### YOUR INSTRUCTIONS
The expected output is each line in the data below that includes the string "agent".

#### RECORDS PROVIDED

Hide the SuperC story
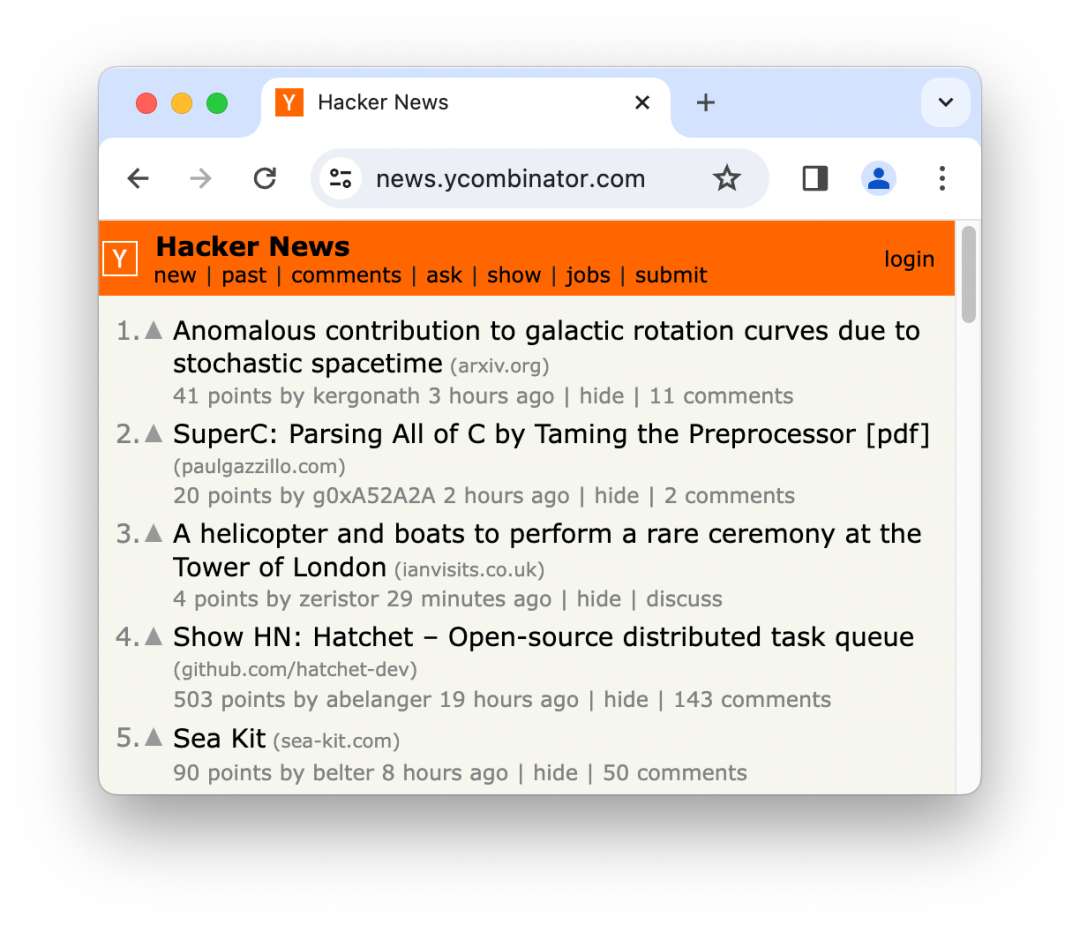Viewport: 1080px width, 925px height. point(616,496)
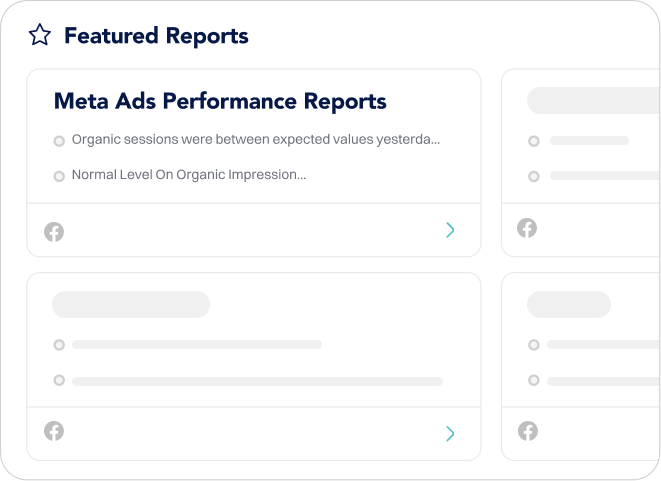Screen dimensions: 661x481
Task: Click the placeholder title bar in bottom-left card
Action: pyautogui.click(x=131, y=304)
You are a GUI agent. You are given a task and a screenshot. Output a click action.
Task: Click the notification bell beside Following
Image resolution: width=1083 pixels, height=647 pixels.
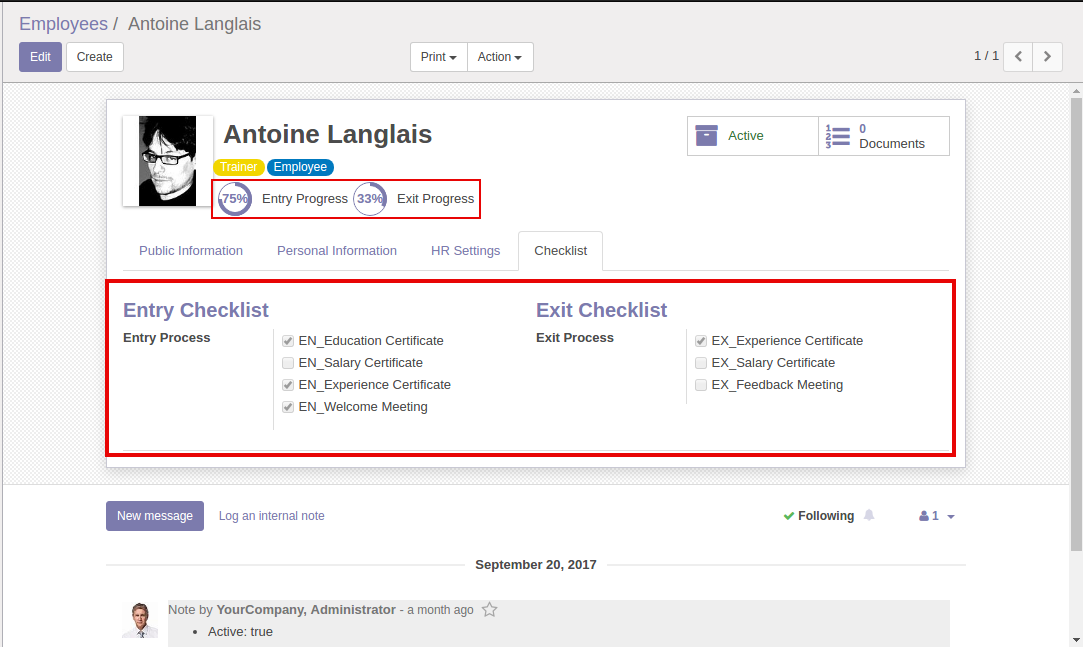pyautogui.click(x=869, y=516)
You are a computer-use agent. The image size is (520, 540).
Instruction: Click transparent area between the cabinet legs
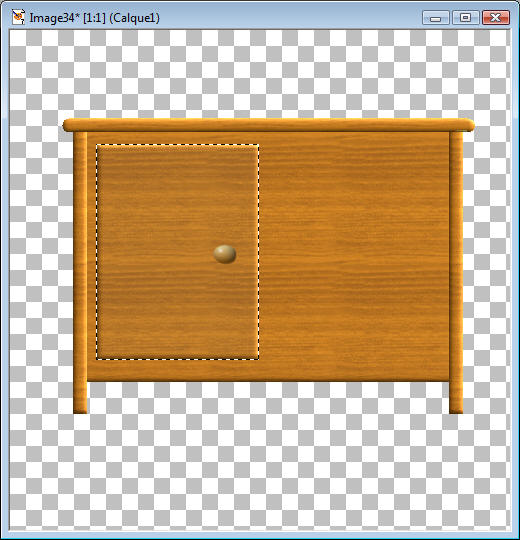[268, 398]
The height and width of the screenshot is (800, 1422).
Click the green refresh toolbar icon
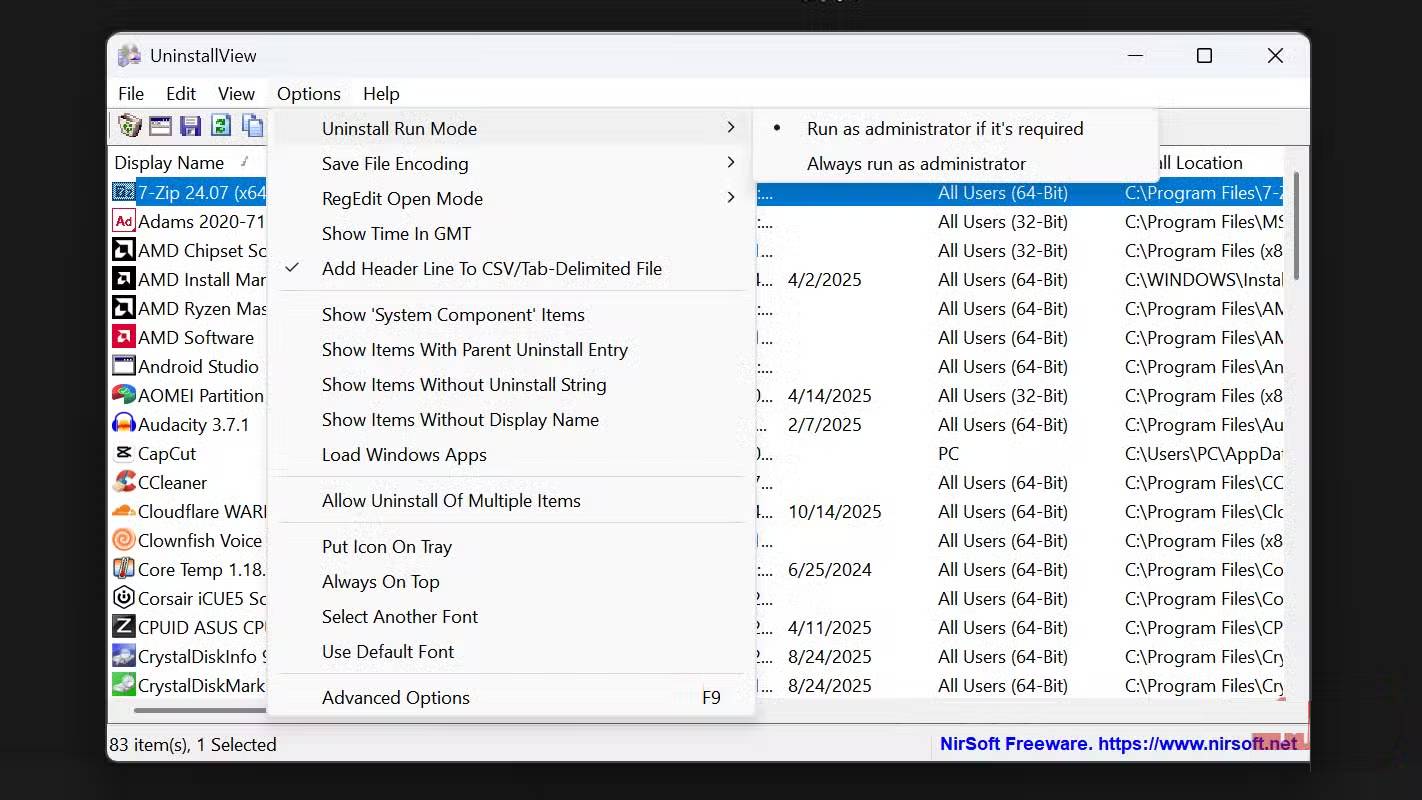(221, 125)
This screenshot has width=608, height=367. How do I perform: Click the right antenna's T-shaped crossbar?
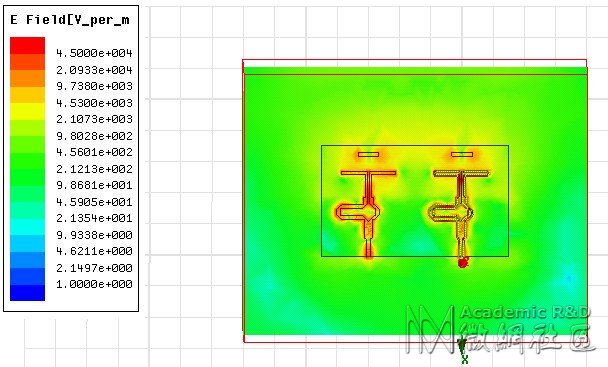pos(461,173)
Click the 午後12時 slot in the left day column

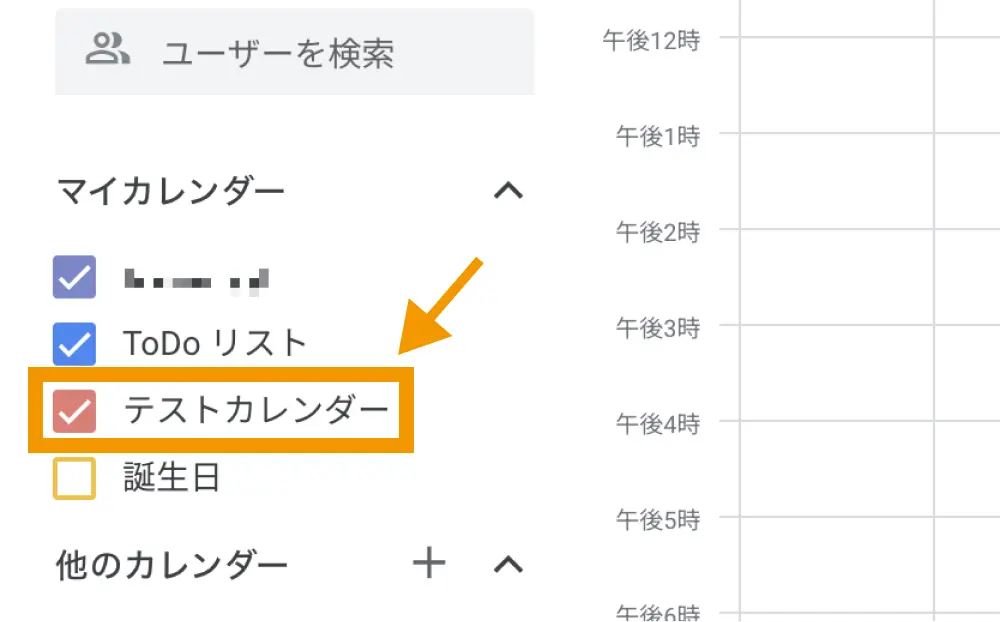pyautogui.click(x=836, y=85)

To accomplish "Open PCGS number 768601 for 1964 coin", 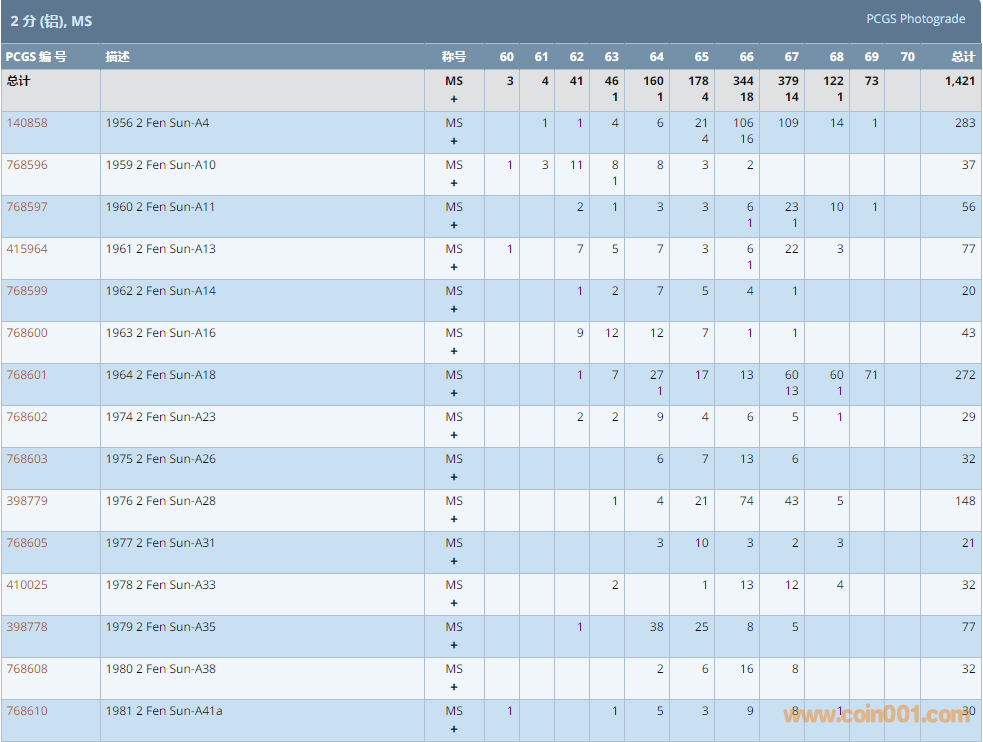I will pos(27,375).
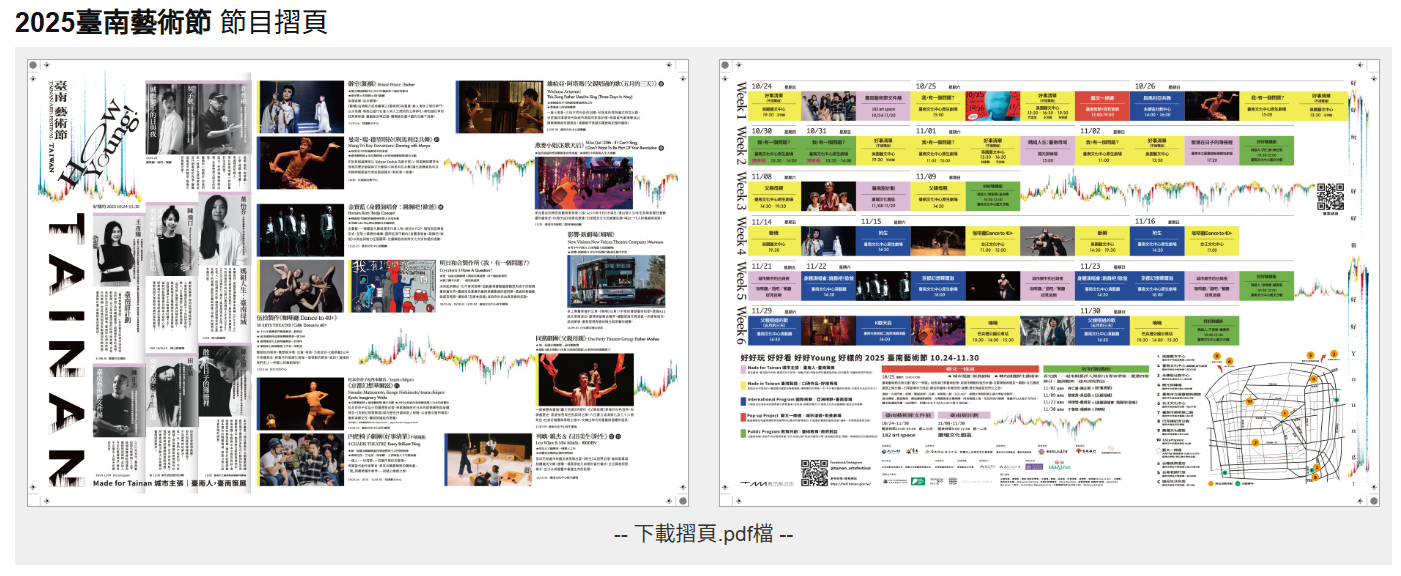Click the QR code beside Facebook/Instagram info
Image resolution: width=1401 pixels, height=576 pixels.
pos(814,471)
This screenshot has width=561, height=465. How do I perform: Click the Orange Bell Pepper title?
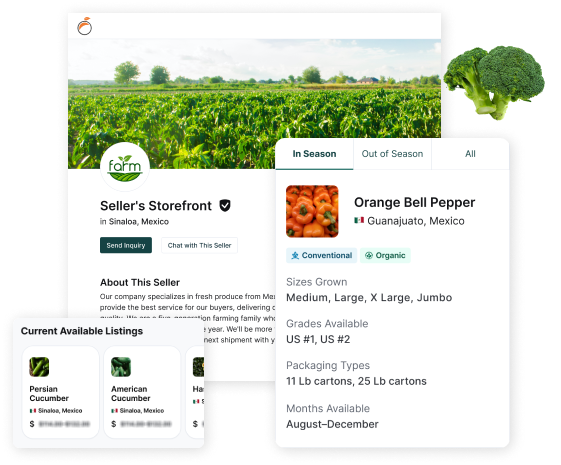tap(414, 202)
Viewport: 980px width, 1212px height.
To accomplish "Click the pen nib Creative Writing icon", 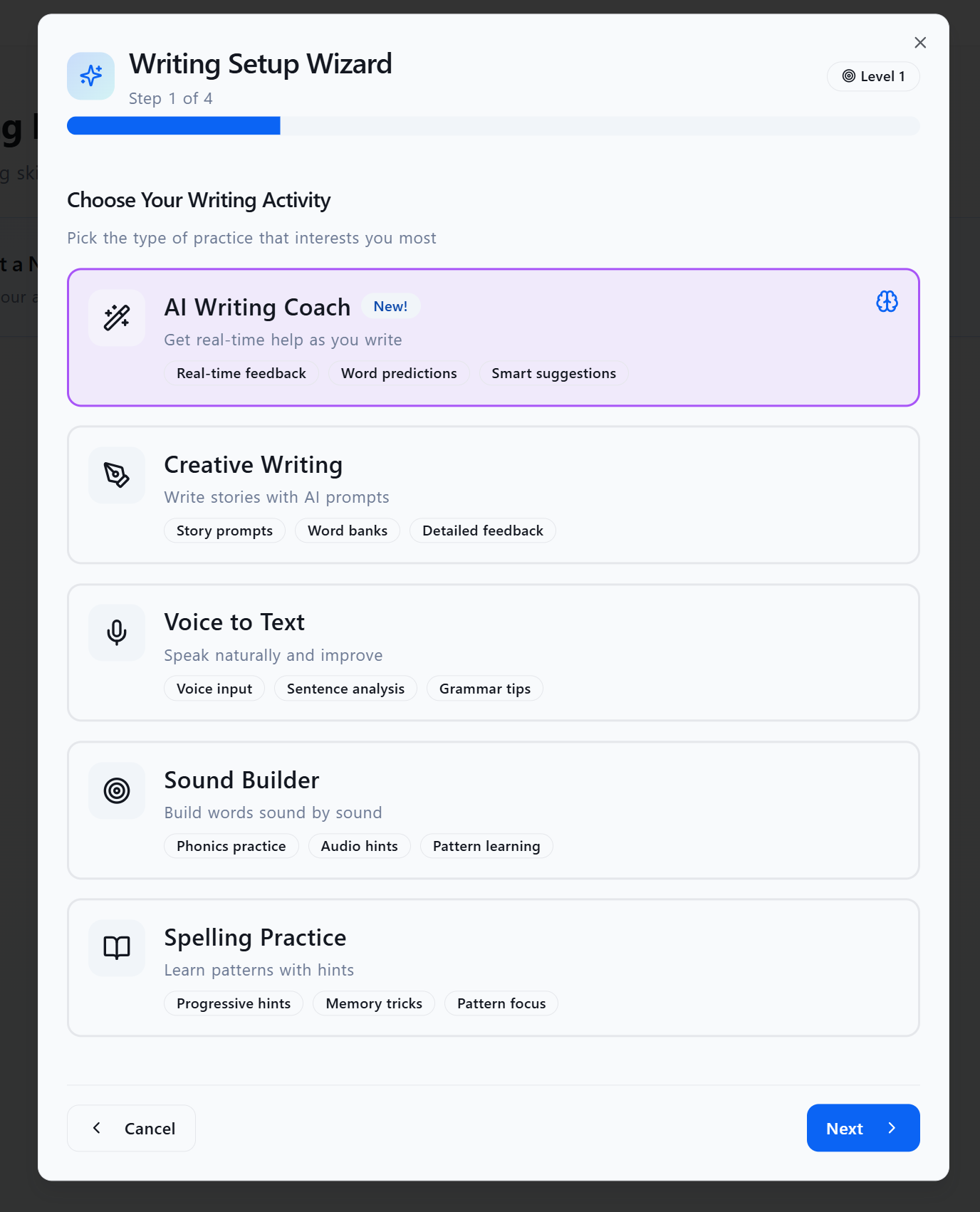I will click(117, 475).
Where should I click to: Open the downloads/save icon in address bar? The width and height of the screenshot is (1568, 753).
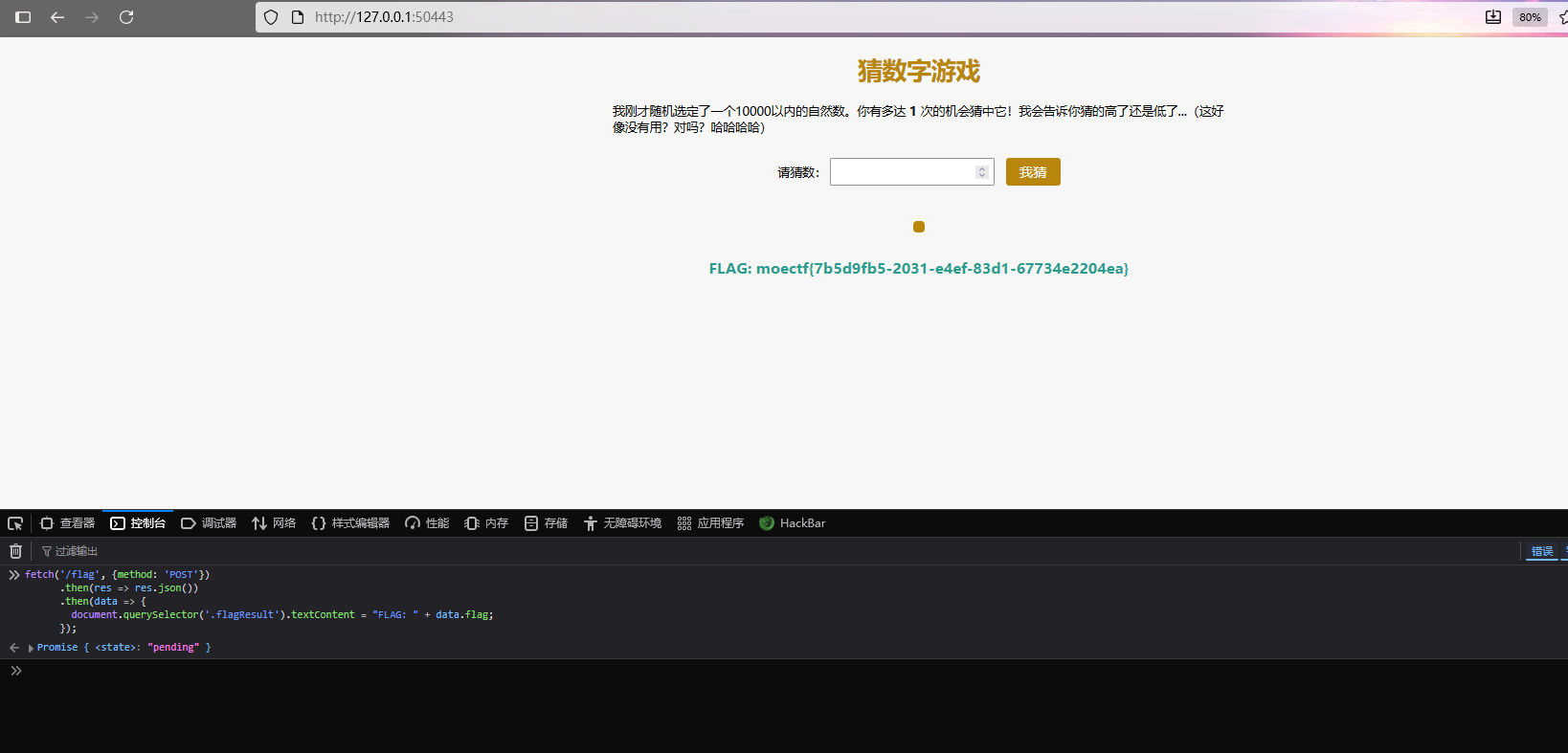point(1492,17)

########

### TASK RESULT
You are a GUI agent. You are given a task and a screenshot. Output a click action.
You are a computer-use agent. The image size is (520, 540).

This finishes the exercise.